[start Text section]

This is because the way humans express empathy is also subject to cultural differences. How do you know you’re empathetic in a way that is culturally familiar to your foreign counterparts? Sadly, what looks like empathy to you might feel insincere to your team. I once saw how a genuinely empathetic North American manager got labelled as manipulative by his reports from some Southeast Asian cultures. Good “people skills” are intrinsically cultural, which means you can’t trust your gut when working with cross-cultural teams.

4: Embrace Small Talk and Instant Retrospectives

If you want to find a way to work with each individual team member, you must learn the cultural nuances of their behavior. You have to become infinitely curious about what makes them who they are. Small talk and instant retrospectives can help you with that.

Frequent small talk gives you a natural way to absorb the communication patterns of your team mates subconsciously.

While you might be familiar about the appropriate way of engaging in small talk in your culture, you’ll have to experiment and find what works for your team. Some will respond better if you start a conversation with a joke, and some would simply love to talk about what they had for lunch. Frequent small talk gives you a natural way to absorb the communication patterns of your team mates subconsciously.

An instant retrospective, on the other hand, is a more formal tool. After every work meeting you could ask each team member two questions: “did this work for you?” and “how could I improve?”. You’ll be surprised how much genuine feedback you get, and how fast you’ll be able to improve.

5: Crack a Book Open

The reality is that you won’t succeed without some kind of training. For instance, psychoanalysts and counsellors who practise across cultures must be specially trained in cross-cultural empathy, otherwise they might end up hurting their clients. Same applies to all managers out there: you will need training, and reading 10 blog posts won’t magically make you a guru of cross-cultural leadership.

[end Text section]
[start Information provided]

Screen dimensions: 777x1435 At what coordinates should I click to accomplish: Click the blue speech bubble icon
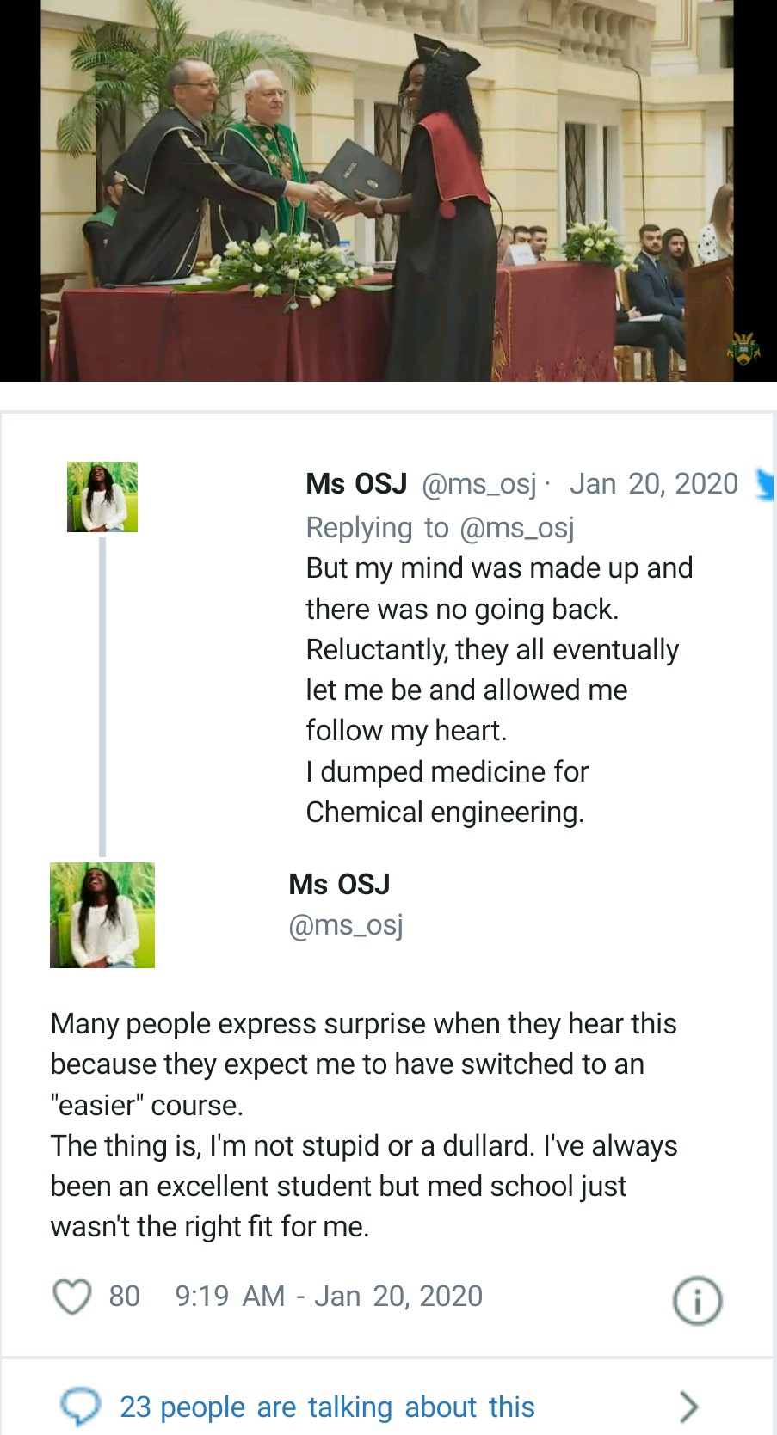pyautogui.click(x=80, y=1407)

[end Information provided]

_Exercise set_
[A] Answer these questions from the text on leading cross-cultural teams:
(i) Who labelled the North American manager as manipulative?
(ii) What two questions does the text suggest asking each team member after every work meeting?
(iii) Who, according to the text, must be specially trained in cross-cultural empathy?
[B] Write the next part of the text on leading cross-cultural teams, starting after its last sentence.
The data comes from a different source than the text.

_Expected responses_
[A]
(i) His reports from some Southeast Asian cultures.
(ii) "did this work for you?" and "how could I improve?"
(iii) Psychoanalysts and counsellors who practise across cultures.

[B]
And even though not everyone will have an access to in-person classes and workshops, plenty of resources exist to give you the necessary skills. Some of these are:

Become a Cultural Chameleon

Product managers should be a cultural “glue” for the teams. In practice, this means that you must learn to change your communication and leadership styles multiple times a day. All of the above are much easier said than done, and I hope that as more product people become exposed to cross-cultural teams, they will share their observations and learnings on how we all could get better at working with people from different backgrounds.

Update: both the Head of Product and VP of Engineering have left my company since I started drafting this post. My team composition has also changed, but it is just as diverse as it was.

Tools and resources

  1. In total, Erin Meyer counts eight cultural dimensions that are most useful for cross-cultural team calibration. She developed a free cultural self-assessment tool which anyone can use.
  2. Intercultural Communication and Conflict Resolution.
  3. International Leadership and Organizational Behavior.

References

  1. The Culture Map: Breaking Through the Invisible Boundaries of Global Business; Erin Meyer, PublicAffairs 2014.
  2. Belonging, identity and Third Culture Kids: Life histories of former international school students; Helen Fail, Jeff Thompson and George Walker / Journal of Research in International Education, 2004 3: 319.
  3. Third culture kids and the consequences of international sojourns on authoritarianism, acculturative balance, and positive affect; Bill E. Peterson, Laila T. Plamondon / Journal of Research in Personality, 2009.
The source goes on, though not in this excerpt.